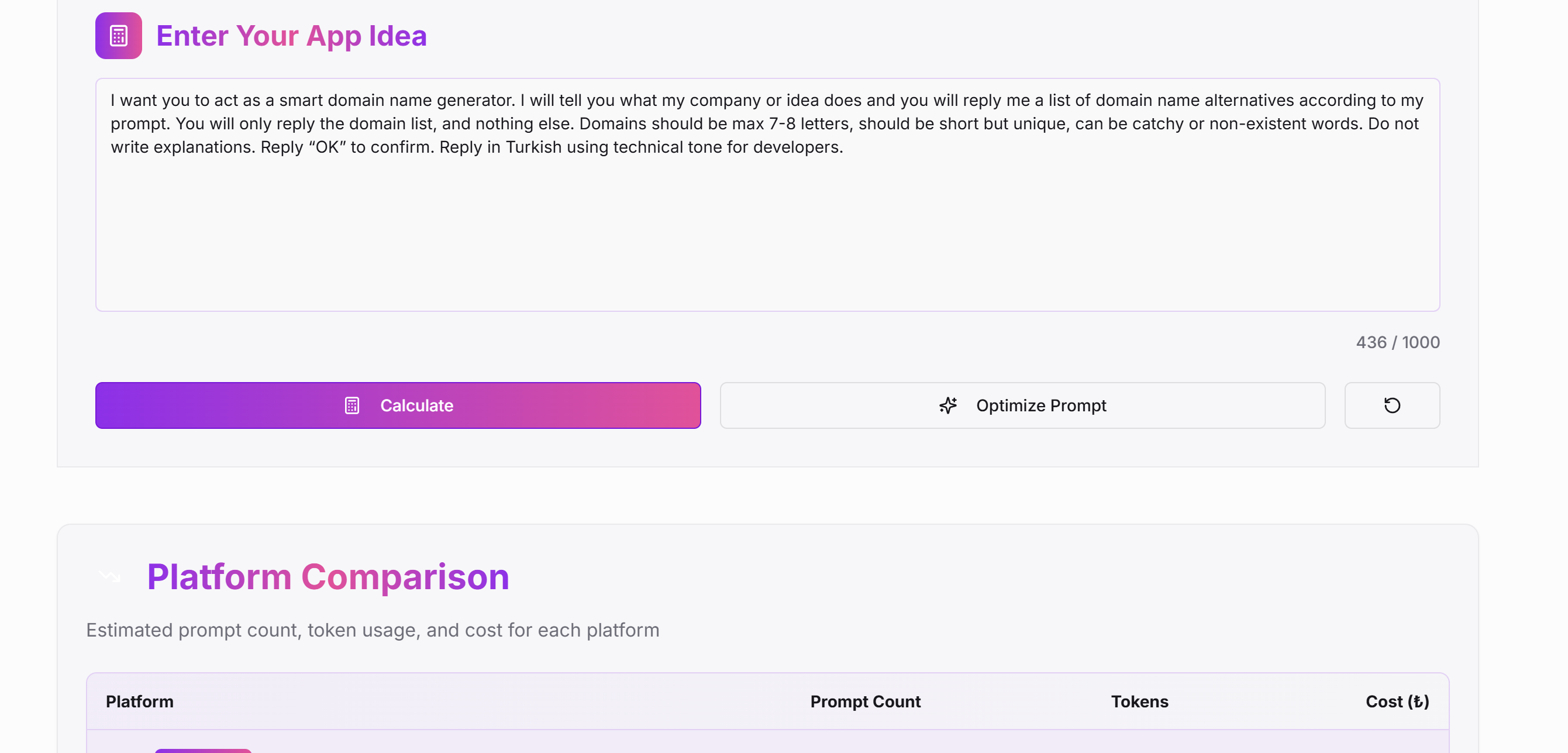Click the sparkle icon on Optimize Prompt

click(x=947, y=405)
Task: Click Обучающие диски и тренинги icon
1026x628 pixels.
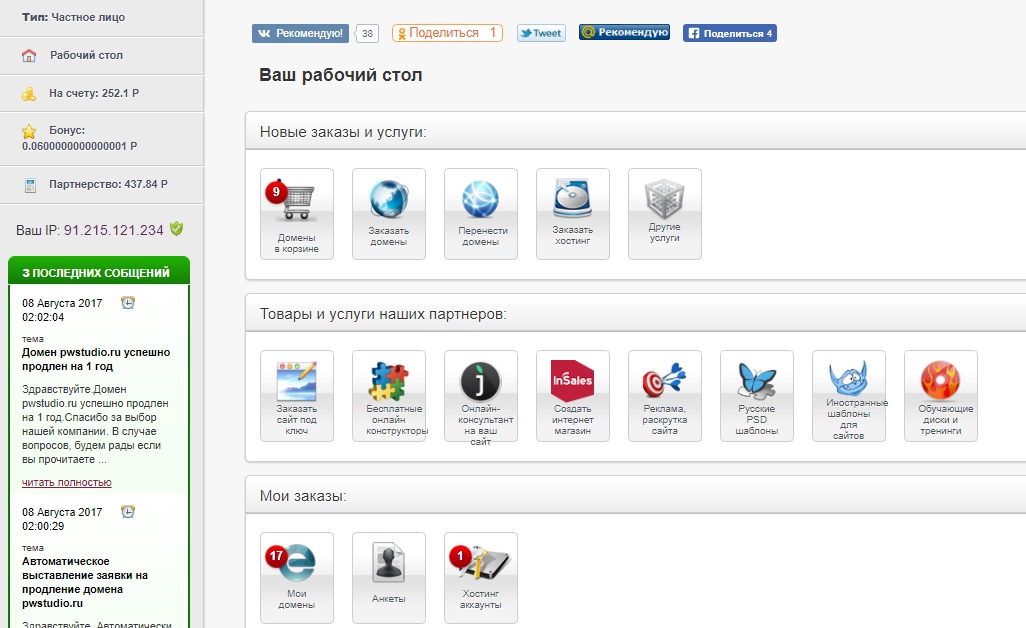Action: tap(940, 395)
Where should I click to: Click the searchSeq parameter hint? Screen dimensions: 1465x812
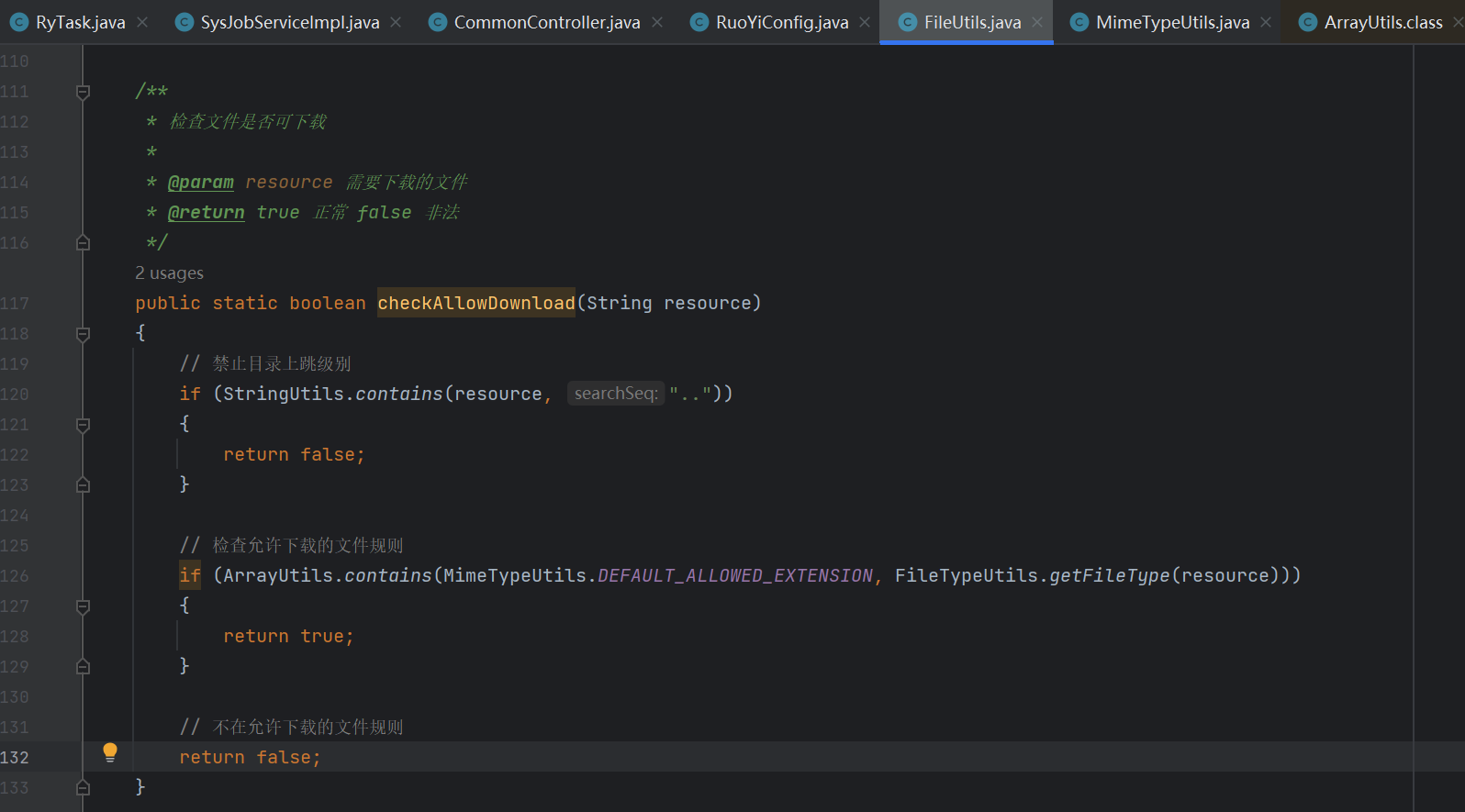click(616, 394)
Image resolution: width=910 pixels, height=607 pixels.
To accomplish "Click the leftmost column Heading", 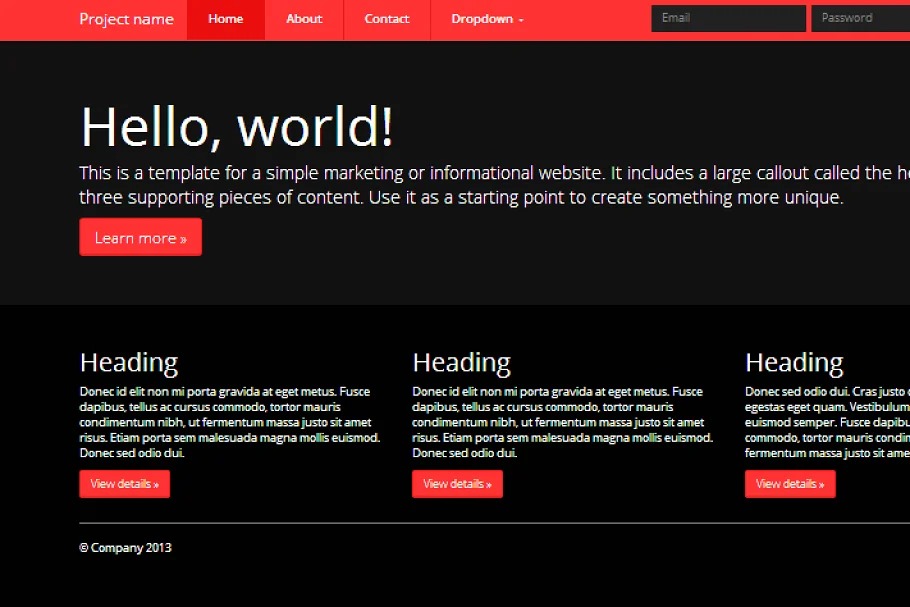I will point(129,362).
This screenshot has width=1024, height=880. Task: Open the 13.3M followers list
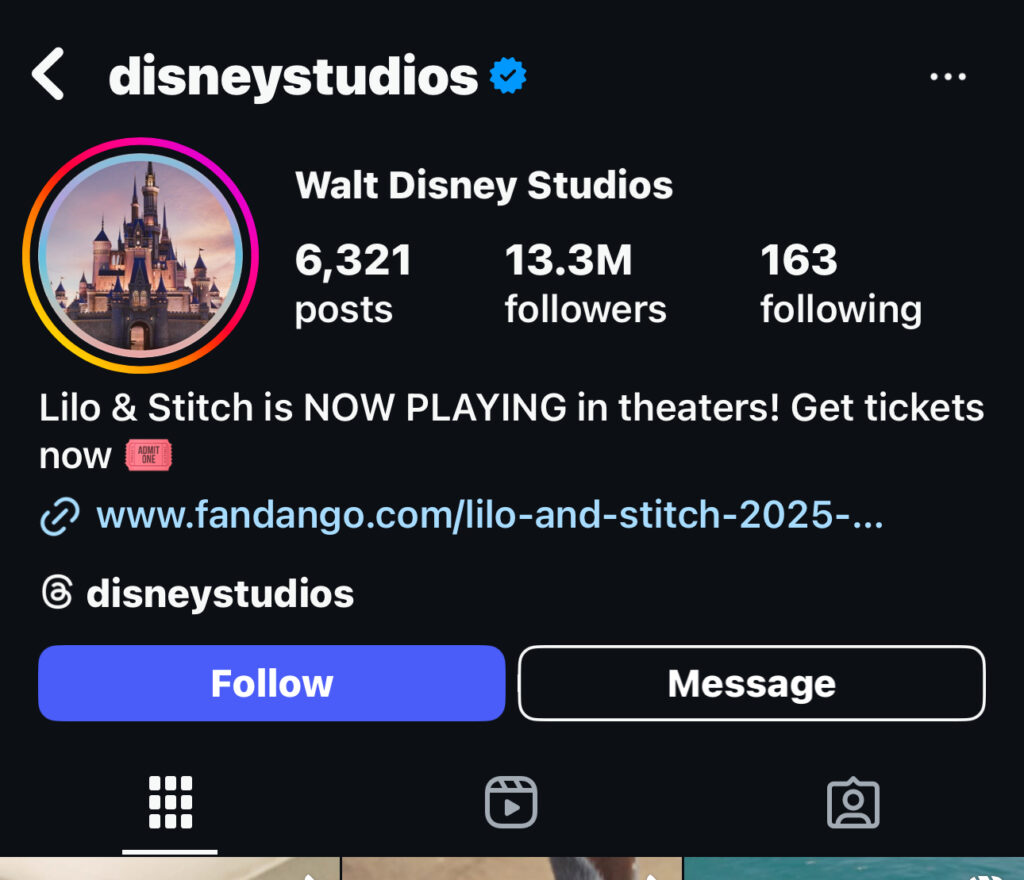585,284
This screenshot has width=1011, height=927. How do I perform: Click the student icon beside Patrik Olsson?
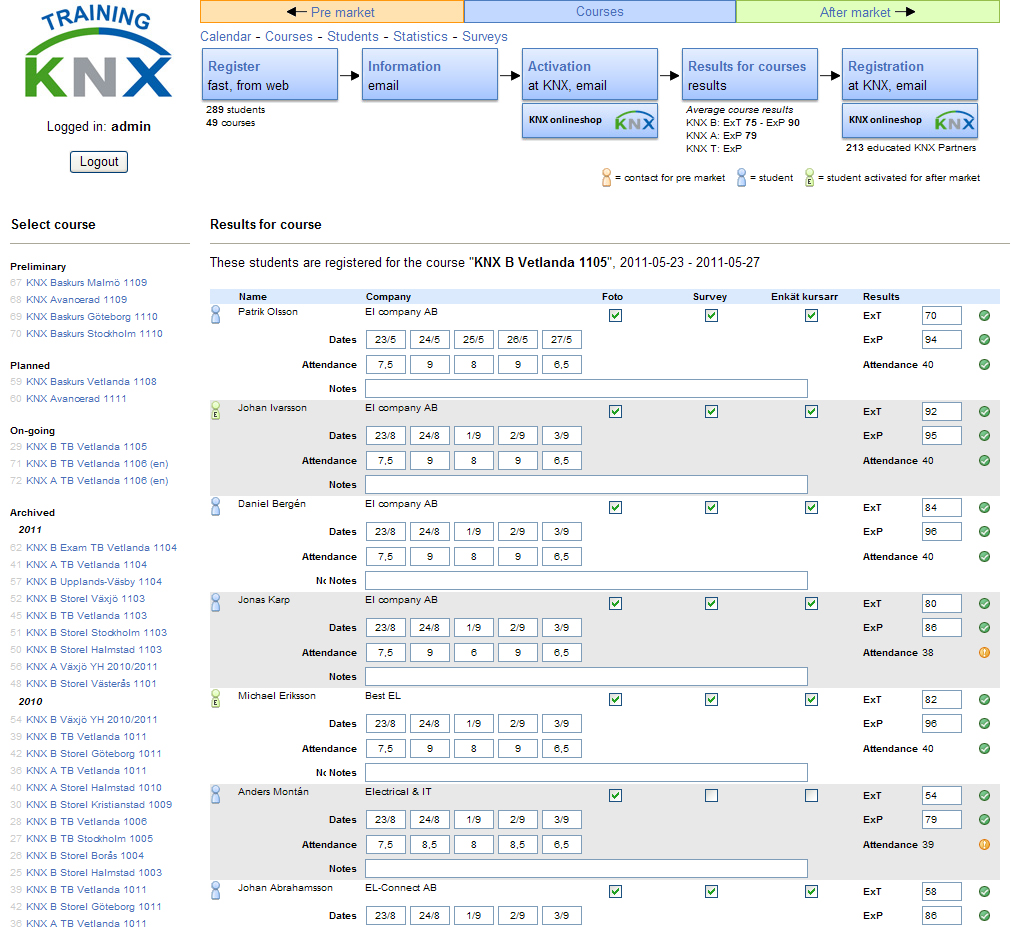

* _What the exercise asks_
Count the lines in the records above that contain the string "screenshot", treating case as significant. Give only the number.

* _Answer for the task_
2